TASK DETAILS:
Line filter on the word "screenshot": copy each matching line from the entries.

DATA SHOWN:
BEGIN

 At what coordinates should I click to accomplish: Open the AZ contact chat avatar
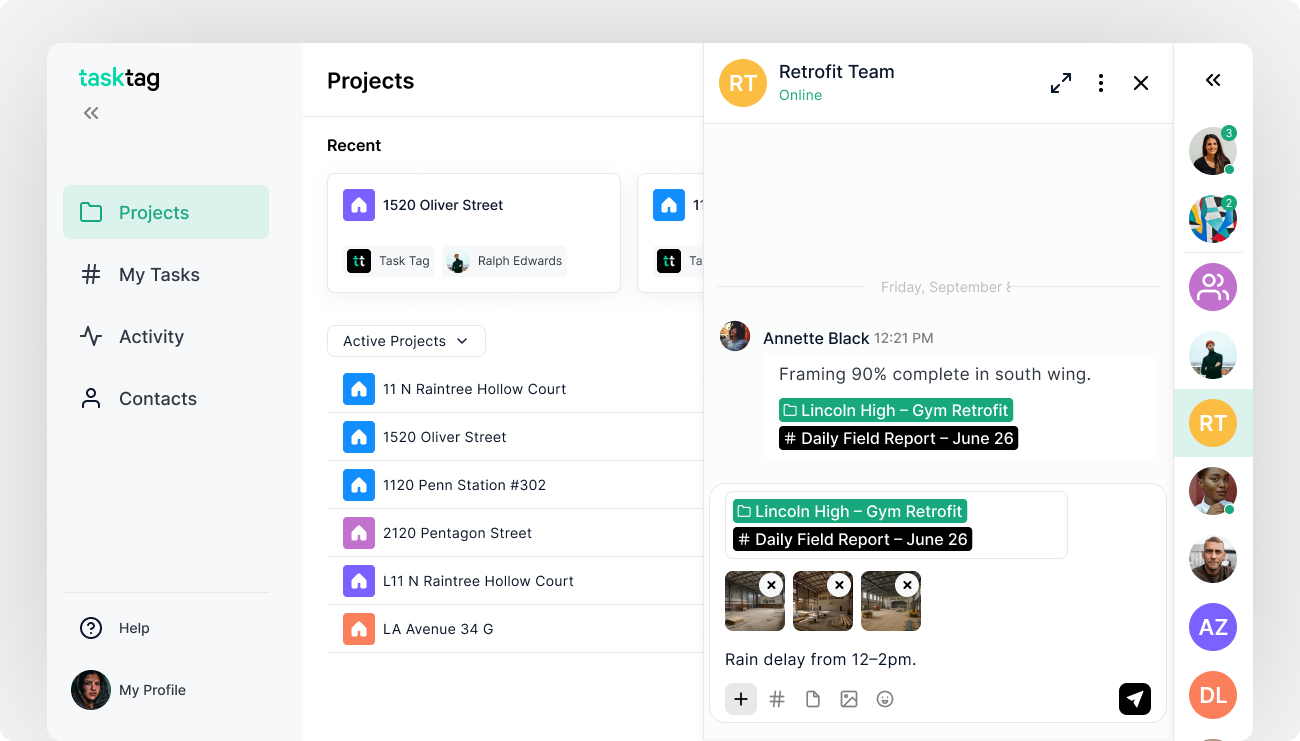pos(1213,628)
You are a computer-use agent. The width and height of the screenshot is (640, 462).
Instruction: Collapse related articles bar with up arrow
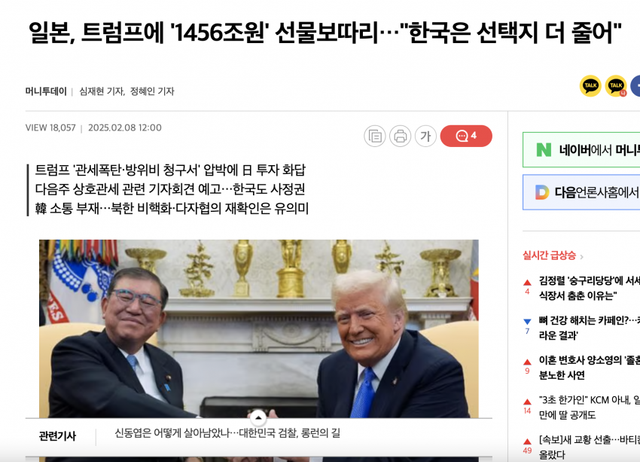tap(258, 418)
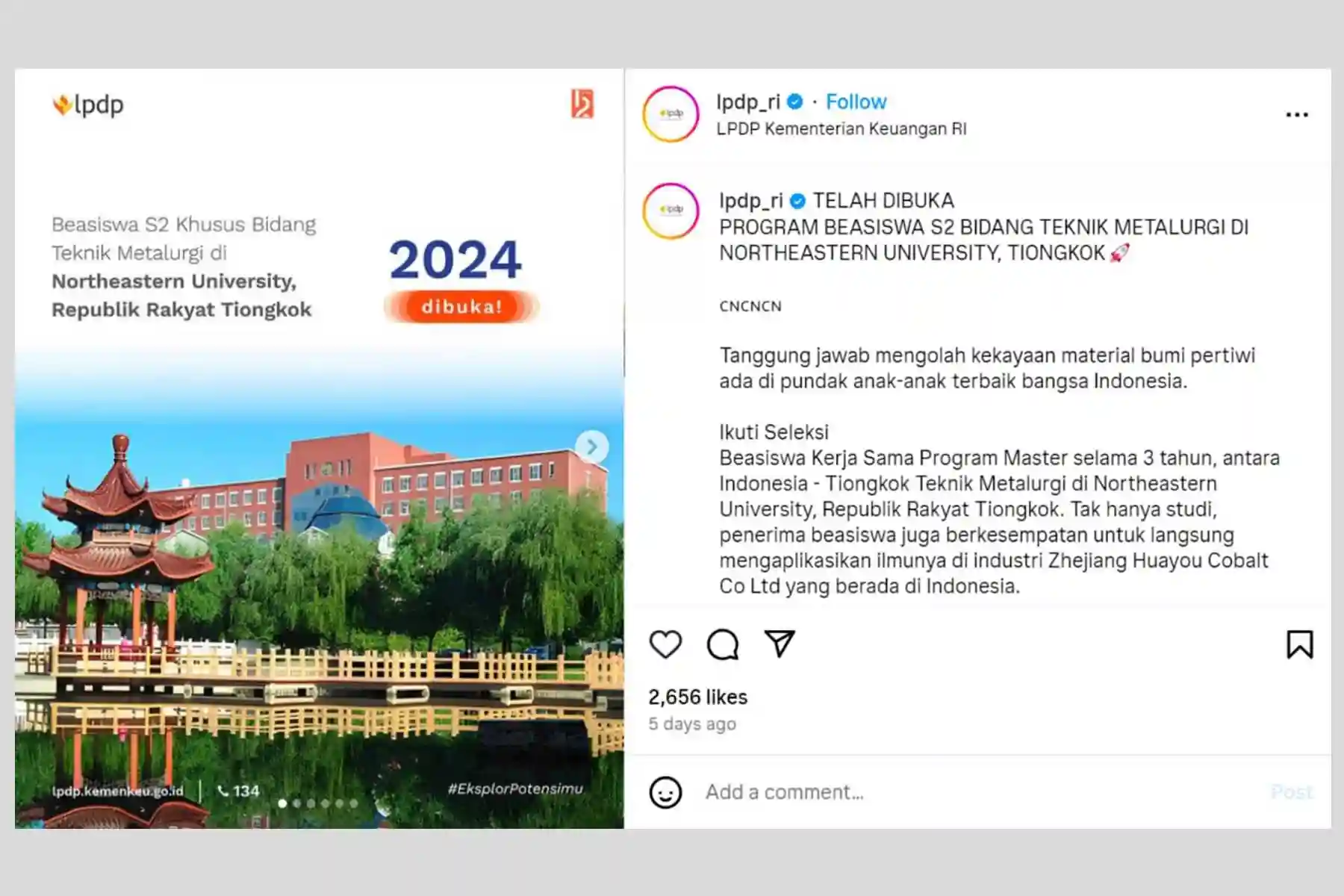Follow the lpdp_ri account
Viewport: 1344px width, 896px height.
[856, 102]
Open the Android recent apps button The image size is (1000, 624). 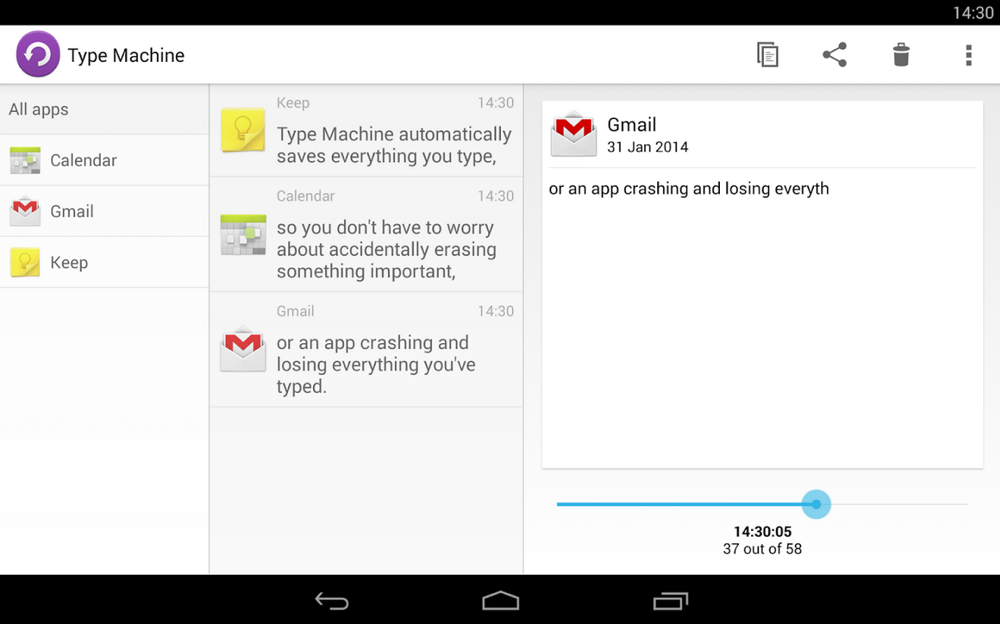click(x=670, y=600)
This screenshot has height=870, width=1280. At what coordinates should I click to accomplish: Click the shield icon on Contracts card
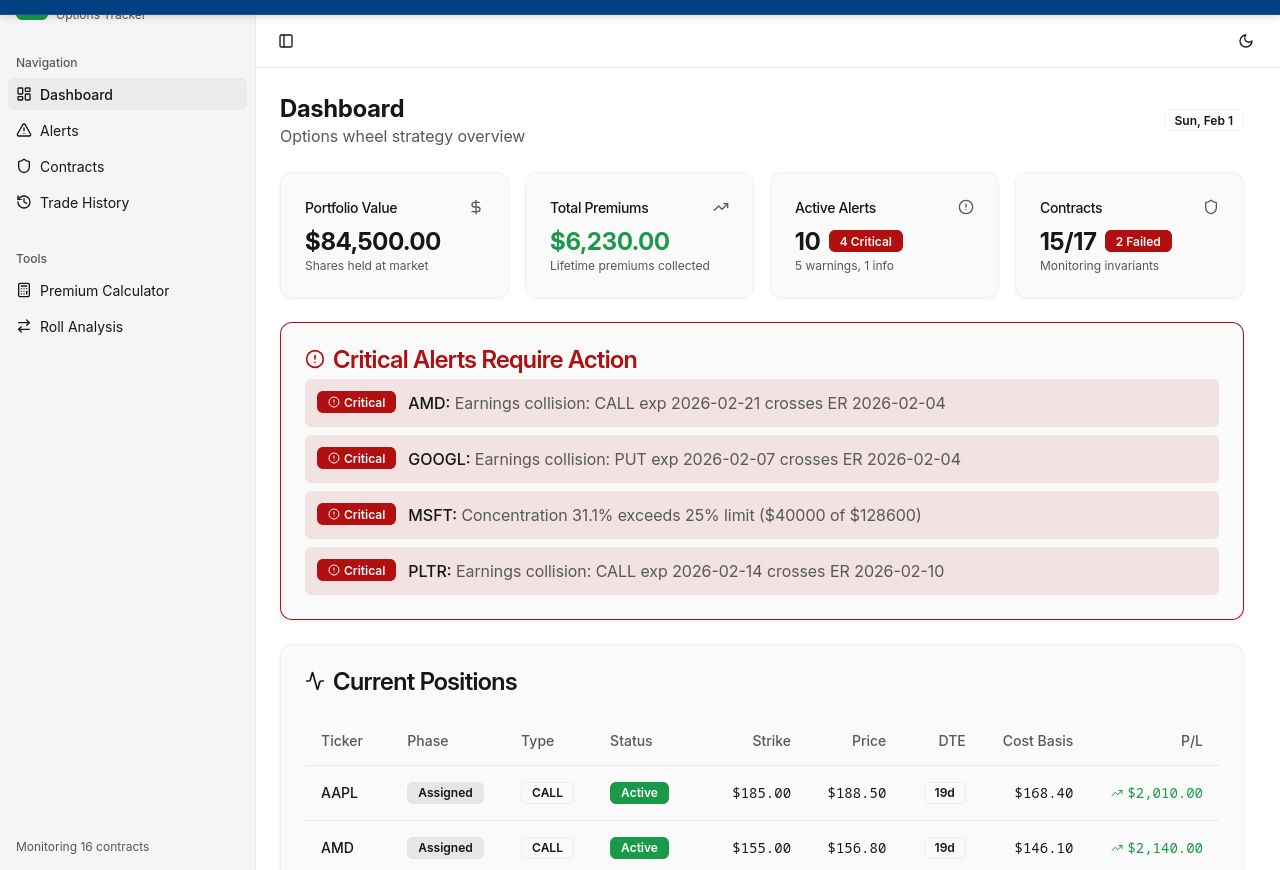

END

SOLUTION BELOW:
You are a computer-use agent. The width and height of the screenshot is (640, 462).
This screenshot has height=870, width=1280. At what coordinates should I click to accomplish: Click the shield icon on Contracts card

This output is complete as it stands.